Corresponde preguntarse: ¿son las cooperativas autogestionarias la única salida al problema? De ninguna manera, pero es claro que han demostrado, con 50 años de experiencia en Uruguay y modelos similares en otros países, que son una herramienta válida, la más válida que conocemos para la solución de la vivienda popular.

  • Plantean el uso y goce tanto de la tierra como de las viviendas, no admitiendo la especulación sino el goce de un derecho.
  • Han dado muestras de un uso absolutamente racional del suelo porque cuentan (y ello es una exigencia del modelo) con asesoramiento técnico para sus proyectos y además, en la medida en que es la propia gente la que interviene en el diseño, llegan a las más adecuadas soluciones.
  • En ellas no existen intermediarios: es la propia gente organizada la que toma las decisiones y administra los recursos.
  • Por lo mismo, reclaman al Estado la estructuración de carteras o bancos de tierras, y es el Estado el que garantiza el correcto uso del suelo.
  • Han realizado en varios países del continente experiencias exitosas en materia de acceso al suelo urbano mediante carteras de tierras de propiedad pública.

Hoy el problema de la irracionalidad de las ciudades que siguen creciendo desordenadamente nos pone en una situación muy compleja, porque ya no se puede desandar lo andado, pero hay que evitar que este alocado proceso prosiga.

Si efectivamente hay voluntad política de resolver el problema, hay que atacar el mal principal: que el suelo es considerado una mercancía y accede a él quien cuenta con dinero suficiente.

Comencemos por el compromiso de los distintos gobiernos de revisar efectivamente qué tierras poseen y, en primera instancia, traspasar los inmuebles y tierras estatales ociosas al banco de tierras que deberá elaborarse en cada país.
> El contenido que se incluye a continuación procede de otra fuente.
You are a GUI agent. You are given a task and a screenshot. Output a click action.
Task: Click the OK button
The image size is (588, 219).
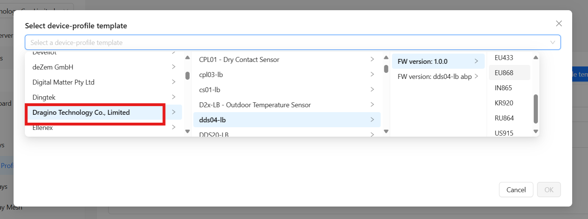pos(549,190)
Ese es un nudo central: constituir carteras, bolsas o bancos estatales de tierras, edificadas o no, adecuadas a las necesidades habitacionales, con participación y control social, para facilitar el acceso de los sectores populares al suelo urbanizado. Garantizar el conocimiento social de la información sobre estos bancos de inmuebles y sobre los demás inmuebles estatales, así como sobre el uso que se les está dando. En ningún caso los inmuebles públicos deben ser objeto de especulación.

Esto debe complementarse estableciendo nuevas formas de legalización de la tenencia del suelo, más adecuadas, que no se limiten a la propiedad individual y que respeten las modalidades ancestrales (como las arrendaticias, la propiedad colectiva, comunitaria y familiar, o los derechos de superficie, uso o posesión).

El líder campesino nicaragüense Bernardino Díaz Ochoa pronunció esta frase, hoy histórica: “No somos pájaros para vivir del aire, no somos peces para vivir del agua, somos hombres para vivir de la tierra”.

Hablaba de la tierra para producir y obtener el sustento, evocaba la reforma agraria. Pero puede leerse también hablando de la tierra para tener la morada. Es momento de una reforma urbana.